▸ **YOUR GOAL**
The word "computer" may appear in the records below. Report how many lines contain it, and write nothing besides the number.

▸ **DATA RECORDS**
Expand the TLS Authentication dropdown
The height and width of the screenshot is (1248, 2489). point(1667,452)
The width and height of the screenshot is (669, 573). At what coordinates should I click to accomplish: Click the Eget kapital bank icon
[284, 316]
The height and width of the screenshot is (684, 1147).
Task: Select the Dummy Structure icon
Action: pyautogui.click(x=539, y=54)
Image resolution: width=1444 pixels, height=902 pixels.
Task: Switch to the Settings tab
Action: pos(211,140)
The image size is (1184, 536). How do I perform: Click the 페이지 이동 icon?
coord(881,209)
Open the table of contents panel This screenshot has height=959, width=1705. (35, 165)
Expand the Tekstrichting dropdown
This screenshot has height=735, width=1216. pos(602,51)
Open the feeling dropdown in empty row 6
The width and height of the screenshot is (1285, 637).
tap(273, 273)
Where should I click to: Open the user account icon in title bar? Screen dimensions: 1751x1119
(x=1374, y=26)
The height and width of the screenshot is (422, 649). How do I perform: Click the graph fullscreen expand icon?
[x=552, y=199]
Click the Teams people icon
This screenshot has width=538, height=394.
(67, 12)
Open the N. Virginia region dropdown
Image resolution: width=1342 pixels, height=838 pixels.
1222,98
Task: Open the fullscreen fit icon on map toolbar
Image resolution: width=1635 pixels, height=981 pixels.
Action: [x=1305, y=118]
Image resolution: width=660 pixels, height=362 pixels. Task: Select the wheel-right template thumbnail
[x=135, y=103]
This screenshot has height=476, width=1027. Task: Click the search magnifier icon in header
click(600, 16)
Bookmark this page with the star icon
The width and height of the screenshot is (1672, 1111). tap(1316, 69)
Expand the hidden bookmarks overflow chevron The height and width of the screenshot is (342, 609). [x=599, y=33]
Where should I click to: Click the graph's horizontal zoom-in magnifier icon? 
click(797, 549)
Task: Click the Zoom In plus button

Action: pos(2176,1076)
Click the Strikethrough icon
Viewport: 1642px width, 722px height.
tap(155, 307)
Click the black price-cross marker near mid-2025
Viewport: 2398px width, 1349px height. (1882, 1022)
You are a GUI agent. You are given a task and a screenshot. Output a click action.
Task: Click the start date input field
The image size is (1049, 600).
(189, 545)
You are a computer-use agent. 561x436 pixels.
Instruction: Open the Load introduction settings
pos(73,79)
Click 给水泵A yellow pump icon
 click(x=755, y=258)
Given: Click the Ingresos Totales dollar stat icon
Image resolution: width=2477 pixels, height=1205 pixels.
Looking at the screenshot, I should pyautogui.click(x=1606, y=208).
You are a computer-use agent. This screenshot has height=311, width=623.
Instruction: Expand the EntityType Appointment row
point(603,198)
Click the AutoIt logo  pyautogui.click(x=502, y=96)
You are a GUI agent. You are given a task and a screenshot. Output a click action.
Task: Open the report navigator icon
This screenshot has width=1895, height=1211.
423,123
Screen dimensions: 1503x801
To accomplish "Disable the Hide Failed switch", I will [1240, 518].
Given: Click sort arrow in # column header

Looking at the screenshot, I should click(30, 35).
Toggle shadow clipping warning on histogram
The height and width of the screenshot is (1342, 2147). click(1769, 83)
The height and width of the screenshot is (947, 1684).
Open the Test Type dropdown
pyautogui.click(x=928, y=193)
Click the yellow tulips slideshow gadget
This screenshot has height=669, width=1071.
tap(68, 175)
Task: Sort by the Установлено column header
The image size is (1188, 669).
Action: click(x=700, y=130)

▸ **EXERCISE RESULT**
2